Manusia dibedakan dengan
makhluk hidup yang lain seperti hewan. Bumi diserahkan kepada hewan-hewan itu
sudah siap pakai. Akan tetapi manusia tidak demikian, bumi diserahkan kepada
manusia itu sudah siap olah, manusia berkewajiban mengolah. Yang berarti
manusia dituntut berupaya, berusaha, dan bekerja keras. Dalam arti belajar
dengan tekun bagi para penuntut ilmu untuk mencapai hasil atau tujuan yang
diinginkan.
Dengan demikian berarti
kerja keras manusia itu adalah bagian dari kewajibannya. Atau belajar
dengan tekun adalah bagian dari kewajiban penuntut ilmu untuk mencapai
tujuannya yang lebih baik.
Menuntut ilmu hukumnya
sangat wajib bagi setiap muslim yang berakal, baik miskin atau kaya, orang
kampung atau pun orang kota, selama dia berakal sehat wajib hukumnya menuntut
ilmu. Dikatakan dalam Hadis :
طَلَبُ الْعِلْمِ فَرِيْضَةٌ
عَلَی كُلِّ مُسلِمٍ وَ مُسْلِمَةٍ
“Menuntut ilmu itu sangat wajib bagi setiap muslim laki-laki dan
muslim perempuan” —Al-Hadis—
Dalam kajian hukum Islam,
bahwa standar hidup yang ideal bagi manusia adalah Haddul Kifâyah, Lâ Haddul
Kafaf (batas
kecukupan, bukan batas pas-pasan). Dan kita tahu bahwa kewajiban dalam menuntut
ilmu dimulai dari rahim ibu sampai liang lahat. Dengan demikian untuk memenuhi
standar hidup yang ideal hendaknya tidak hanya pas-pasan. Dalam kitab “Ta’lim al-Muta’allim” yang ditulis oleh Imam Al-Zarnuji, beliau
menulis bahwa syarat-syarat mencari ilmu ada 6, yaitu:
1.
Cerdas. Adalah salah satu syarat untuk menuntut ilmu.
Kecerdasan adalah bagian dari pengaruh keturunan jalur psikis. Dari ayah dan
bunda yang cerdas akan lahir anak-anak yang cerdas, kecuali adanya sebab-sebab
yang memungkinkan menjadi penghalang transformasi sifat-sifat tersebut baik
situasi fisis maupun psikis.
Sehat jasmani dan lemah jasmani, makanan bayi dalam kandungan maupun situasi
psikis ayah bunda seperti semangat dan himmah menuntut ilmu, melakukan kejahatan, emosi,
maupun warna pikiran akan ikut memberikan pengaruh yang besar bagi keturunan.

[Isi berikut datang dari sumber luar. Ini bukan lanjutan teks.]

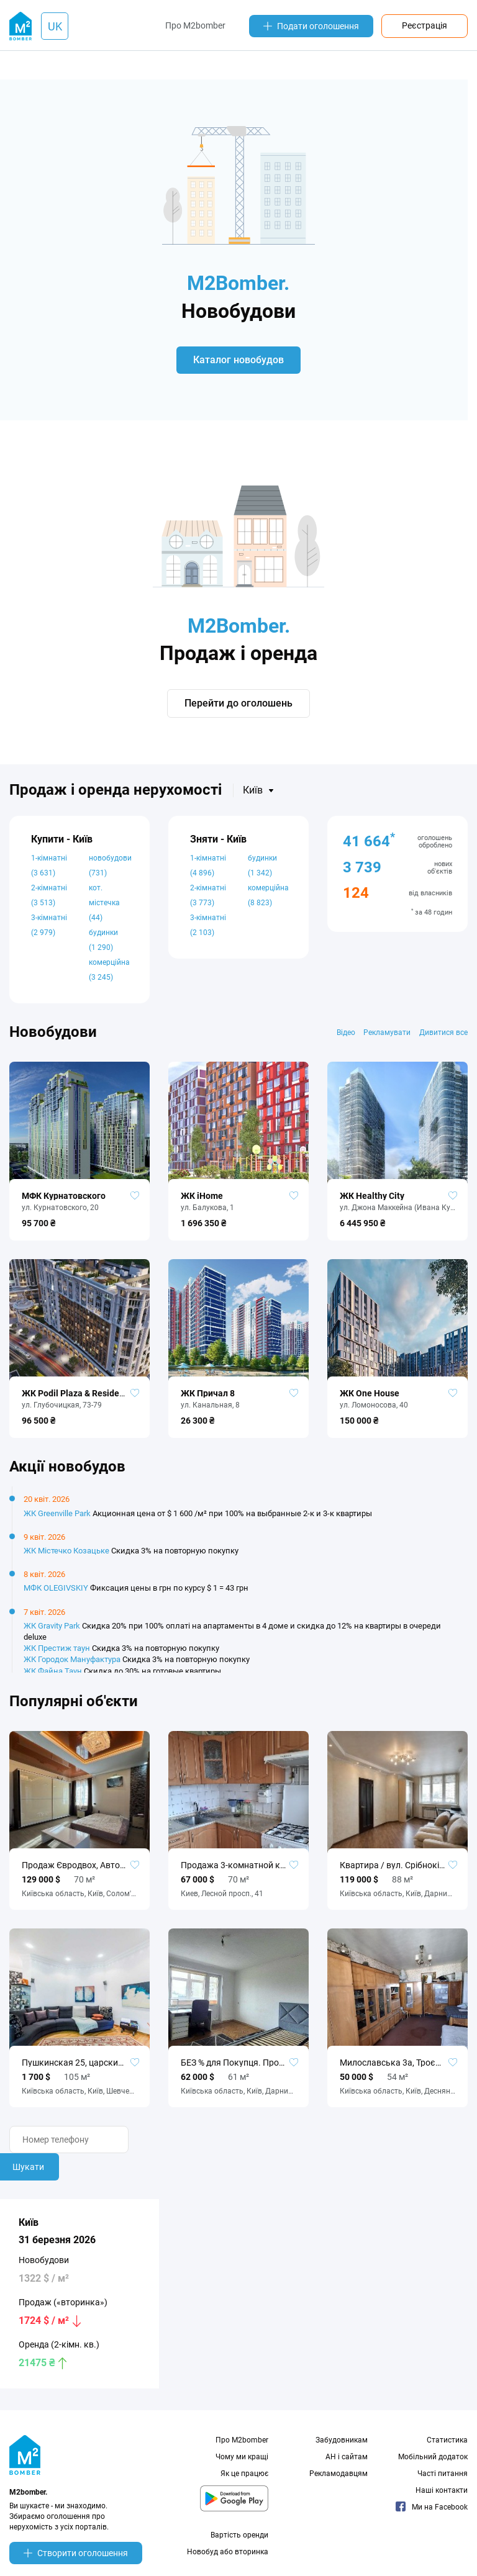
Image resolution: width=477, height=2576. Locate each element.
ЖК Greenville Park (57, 1520)
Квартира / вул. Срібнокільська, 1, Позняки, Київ (397, 1872)
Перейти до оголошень (238, 710)
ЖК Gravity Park (52, 1632)
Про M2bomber (195, 25)
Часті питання (442, 2480)
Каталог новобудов (238, 363)
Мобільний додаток (433, 2463)
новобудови (110, 872)
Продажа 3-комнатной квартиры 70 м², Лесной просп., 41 (238, 1872)
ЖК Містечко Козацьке (66, 1557)
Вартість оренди (239, 2542)
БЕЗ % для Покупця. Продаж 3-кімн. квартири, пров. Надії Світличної (238, 2069)
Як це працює (244, 2480)
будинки (103, 947)
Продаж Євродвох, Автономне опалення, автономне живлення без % (79, 1872)
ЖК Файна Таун (53, 1678)
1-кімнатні (49, 872)
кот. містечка (104, 909)
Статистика (447, 2447)
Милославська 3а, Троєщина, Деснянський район (397, 2069)
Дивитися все (443, 1039)
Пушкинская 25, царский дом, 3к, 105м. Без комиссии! (79, 2069)
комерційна (109, 976)
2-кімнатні (49, 902)
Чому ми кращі (242, 2463)
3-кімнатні (49, 932)
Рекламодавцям (338, 2480)
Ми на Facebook (432, 2514)
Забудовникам (342, 2447)
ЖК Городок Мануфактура (72, 1666)
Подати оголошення (311, 26)
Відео (344, 1039)
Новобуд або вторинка (227, 2558)
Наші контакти (442, 2497)
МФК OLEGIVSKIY (56, 1594)
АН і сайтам (346, 2463)
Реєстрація (424, 25)
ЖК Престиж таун (57, 1655)
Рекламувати (386, 1039)
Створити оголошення (76, 2560)
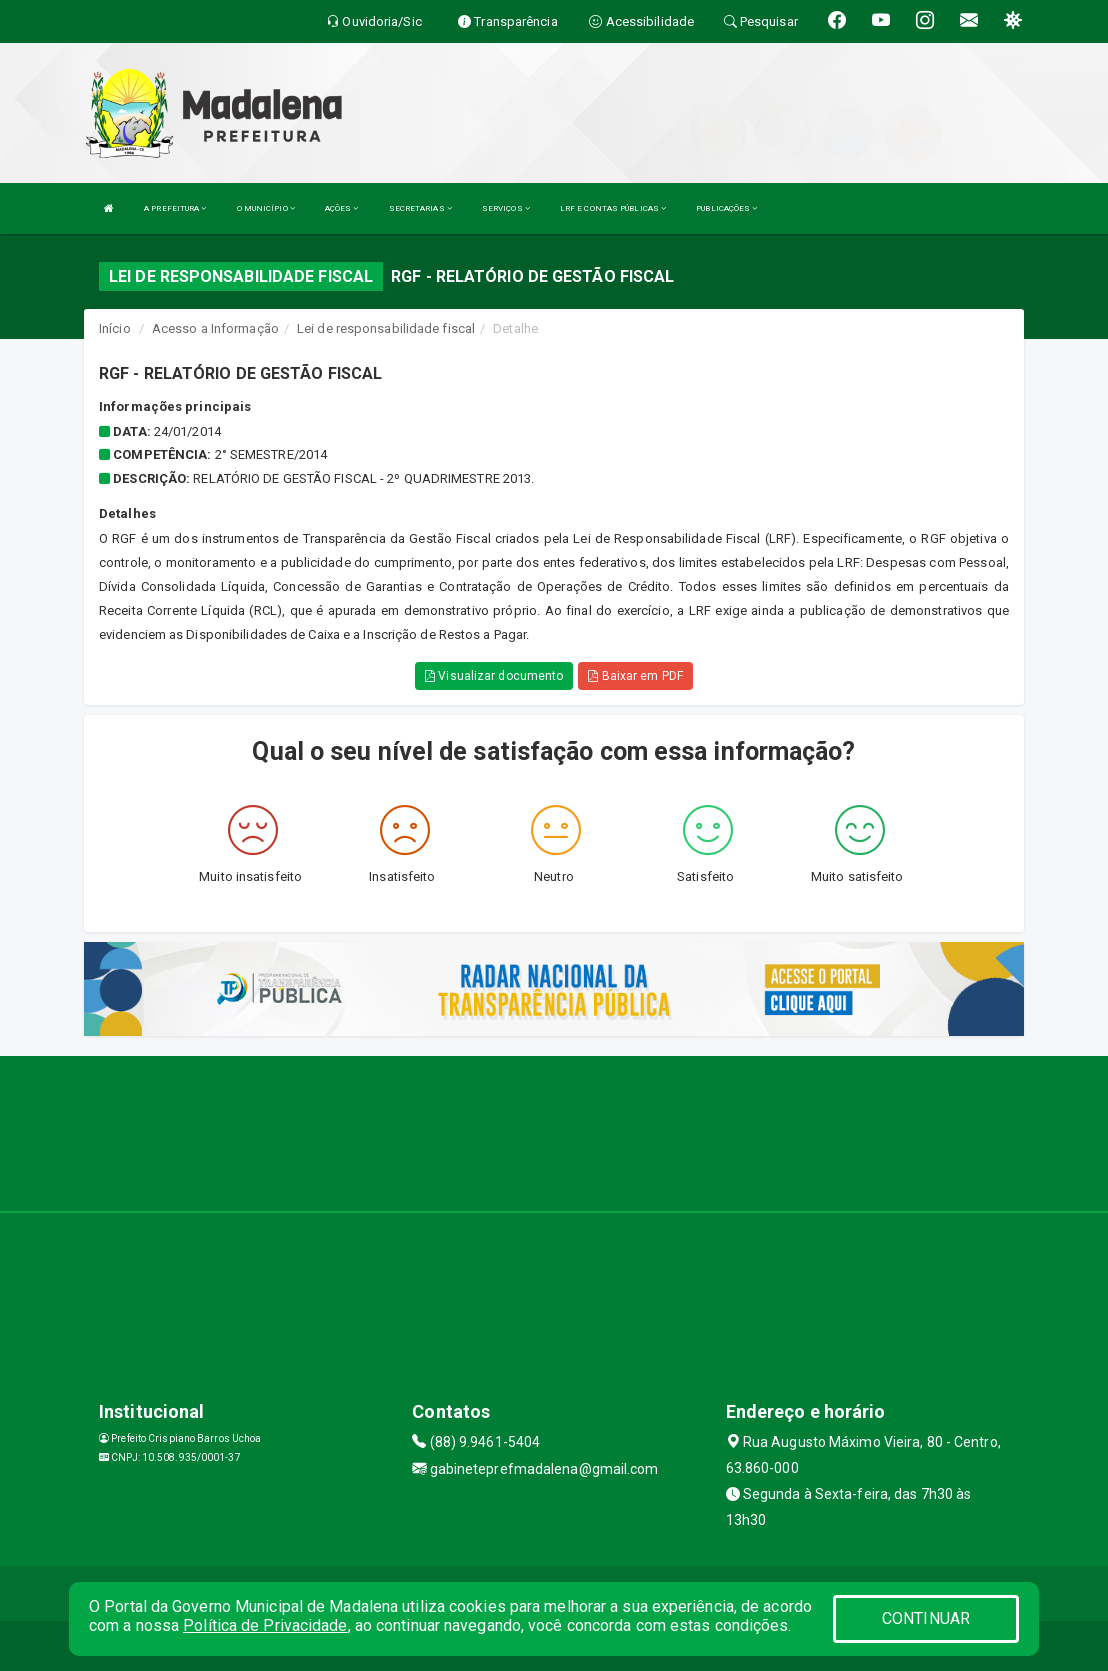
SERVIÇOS (506, 208)
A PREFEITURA (175, 208)
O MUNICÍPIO (266, 208)
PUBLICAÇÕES (726, 208)
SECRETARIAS (420, 208)
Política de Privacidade (265, 1625)
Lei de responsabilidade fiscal (386, 328)
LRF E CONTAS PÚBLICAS (613, 208)
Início (115, 328)
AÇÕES (342, 208)
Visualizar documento (494, 676)
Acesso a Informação (215, 328)
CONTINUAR (926, 1618)
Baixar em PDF (635, 676)
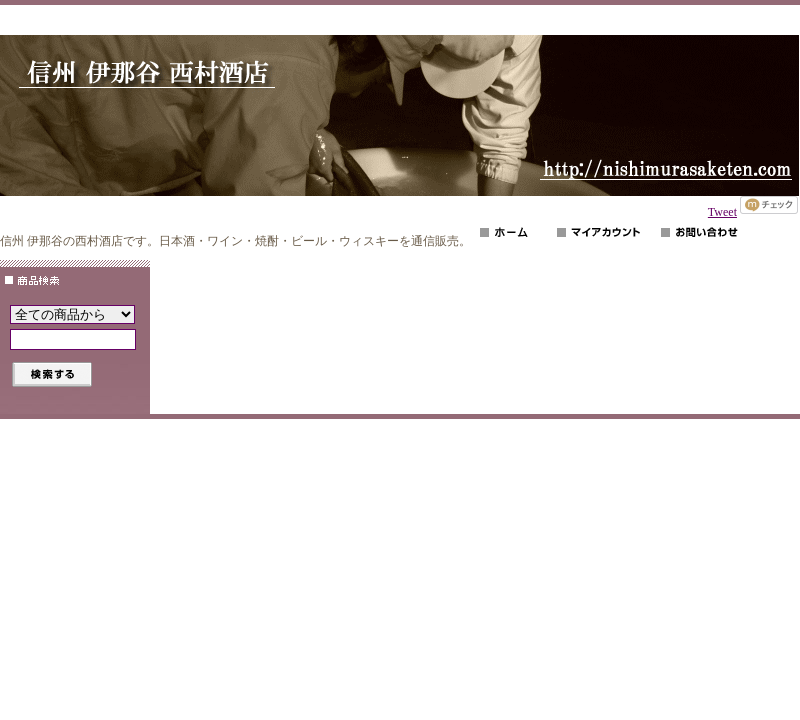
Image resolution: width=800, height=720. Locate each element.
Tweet (722, 212)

Itulah buktinya bahwa dari ayah dan bunda yang sama akan lahir anak-anak dengan
kondisi fisik, watak, sifat dan kecerdasan yang berbeda.
Tentang kaitan keturunan dengan ilmu pengetahuan maka kita perlu mengingat
bahwa yang diturunkan dari orangtua adalah tingkat kecerdasannya saja bukan
kekayaan ilmu pengetahuan. Kekayaan ilmu pengetahuan tidak ada jalan lain
kecuali belajar dengan baik. Sabda nabi Saw:
(إِنَّمَا الْعِلْمُ
بِالتَّعَلُّمِ (الحديث
“Bahwasanya ilmu itu diperoleh dengan (melalui)
belajar”. —Al-Hadis—
Dan yang menjadi masalah sekarang bagaimana anak yang cerdas (karena keturunan)
tetapi tidak memiliki ketekunan dan kesungguhan dalam menuntut ilmu, jawabannya
sudah pasti bahwa dia tidak akan menjadi orang pandai/‘Alim.
2. Rakus (punya
kemauan dan semangat untuk berusaha mencari ilmu)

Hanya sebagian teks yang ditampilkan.